|Scientific name:||Majorana syriacum (L.) Kostel|
|Synonym name:||Origanum syriaca L.|
|Common name:||Wild marjoram, Syrian Marjoram, Hyssop|
|Hebrew name:||Esov, אזוב מצוי|
|Arabic name:||Za'atar, زعتر|
|Family:||Labiatae / Lamiaceae, שפתניים|
|Stems:||35-60 cm; erect, usually not branching, hairy|
|Inflorescence:||Dense terminal clusters|
|Fruits / pods:||Nutlet|
|Flowering Period:||April, May, June, July, August, September|
|Habitat:||Mediterranean maquis and forest, Batha, Phrygana|
|Distribution:||Mediterranean Woodlands and Shrublands, Semi-steppe shrublands, Shrub-steppes, Montane vegetation of Mt. Hermon|
Derivation of the botanical name:
Majorana,, Greek,amarakos, ἀμαράκος; Latin, amaracum; the origin of the name is not known, it is possible that it derived from the Sanskrit maruva, मरुव.
Origanum, Latin origanus, origanum, Greek. oreiganon, oros, "mountain"; ganos, "joy"; joy of the mountain.
Hyssop; the name hyssop can be traced back almost unchanged through the Greek hyssopus and Hebrew esov, meaning "holy herb". Because common Hyssop (Hyssop officinalis) is not native to the Mediterranean area, much debate has ensued over which plant was referred to as Hyssop.
The Hebrew name: אזוב, ezov, related to Aramaic: איזובא, ezova; Syrian: זופא, probably also to Akkadit: zupu; Arabic: زُوفَا, zufa; Ethiopian: azob (=hyssop) and Greek ὕσσωπος, hyssopos are Hebrew loan words.
Hyssop is a wild aromatic herb similar to oregano, which was thrown into the fire when the red heifer was offered as a burnt sacrifice during Temple times. (Numbers 19:6)

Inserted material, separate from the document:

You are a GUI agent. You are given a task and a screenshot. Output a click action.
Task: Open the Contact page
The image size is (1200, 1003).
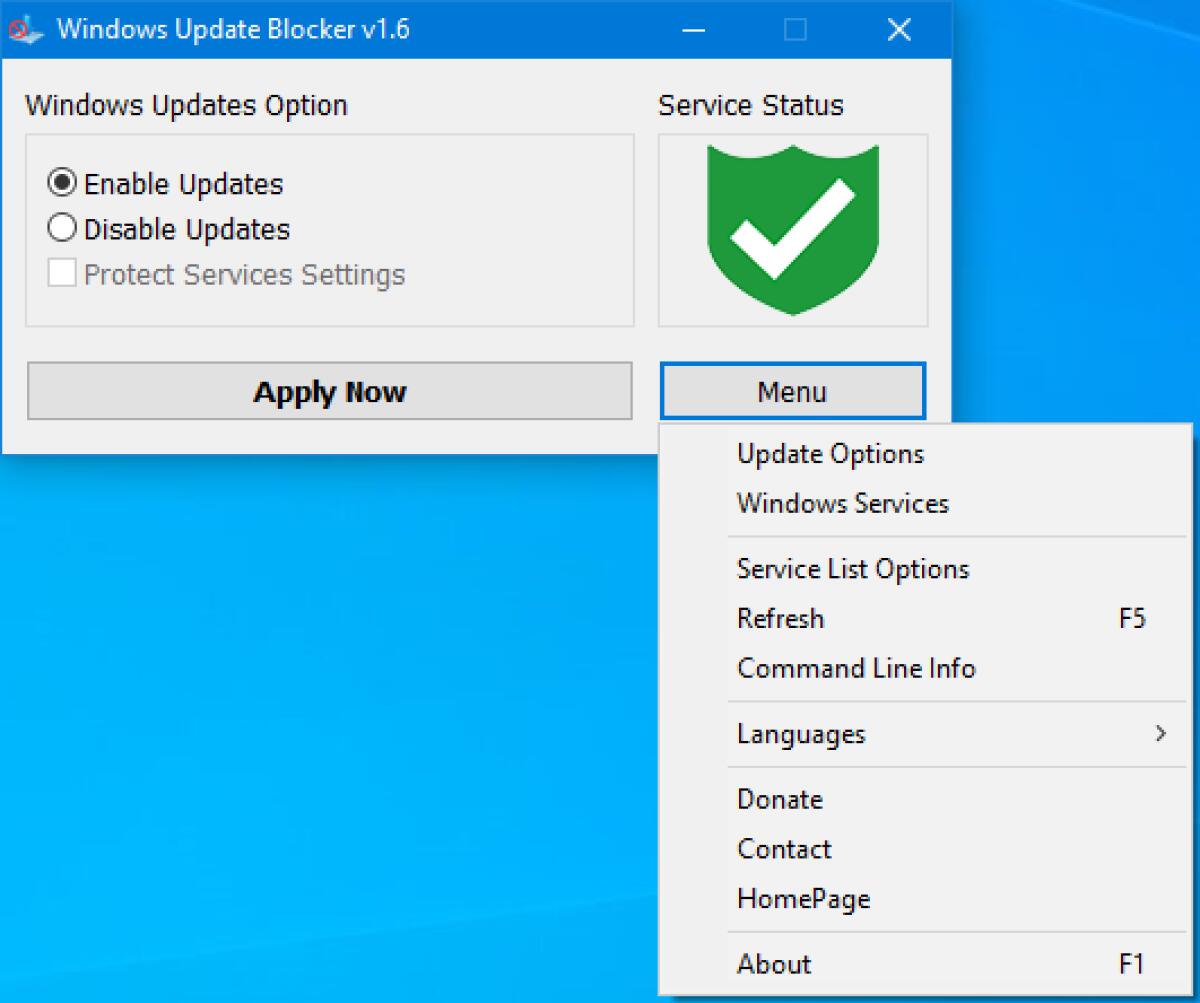point(784,849)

Origanum syriacum is thought to be the true Hyssop of the Bible.
Hyssop was used to cleanse the temples and other sacred places of the Egyptians.
It is mentioned numerous times in the Scriptures. While pride is symbolized by the majestic cedar of Lebanon in Jewish tradition, the lowly hyssop represents modesty and humility. br In religious painting Hyssop is used as a symbol of humility. This symbolism of the hyssop versus the cedar gives to understand the plea of King David in Psalms 51:9: “Cleanse me with hyssop that I may be pure; wash me that I may become whiter than snow”.
David committed a sin by taking Bathsheba and arrogantly accorded himself the unjust privileges assumed by foreign kings, thus “he became proud above his people.” David’s prayer for forgiveness can be understood like the plea of the leper: I was proud and haughty like the cedar, and now I beseech you to make me humble like this hyssop with which I ask to be cleansed. (Lev. 14:2-4)
Hyssop is known for its ability to purify the blood, which in Psalm 51:9 had symbolic, as well as medicinal significance. Hyssop as we know it may or may not be the hyssop mentioned by King David.
In the New Testament, a sponge soaked in sour wine or vinegar was stuck on a branch of hyssop and offered to Jesus of Nazareth on the cross (John 19:29), showing that the cross was not as high as sometimes portrayed (Hyssop is up to 60 cm long).
Hyssop-Oregano was often gathered in bunches and used as a brush or sprinkler for purification rituals.
In the Middle East nowadays hyssop is a popular mixture of spices and marketed as zatar or za'atar seasoning.
In Israel za' atar is a protected plant and due to over-exploitation there are large fines for picking za' atar. There is a wide variety of mixtures but all contain (toasted) white sesame seeds, ground sumac, wild oregano (Origanum syriacum, formerly Majorana syriaca.) and salt. It is used on meats and vegetables, and is also mixed with olive oil to make a spread or dip. It has an excellent flavor.
All marjorams are oreganos, but not all oreganos are marjorams.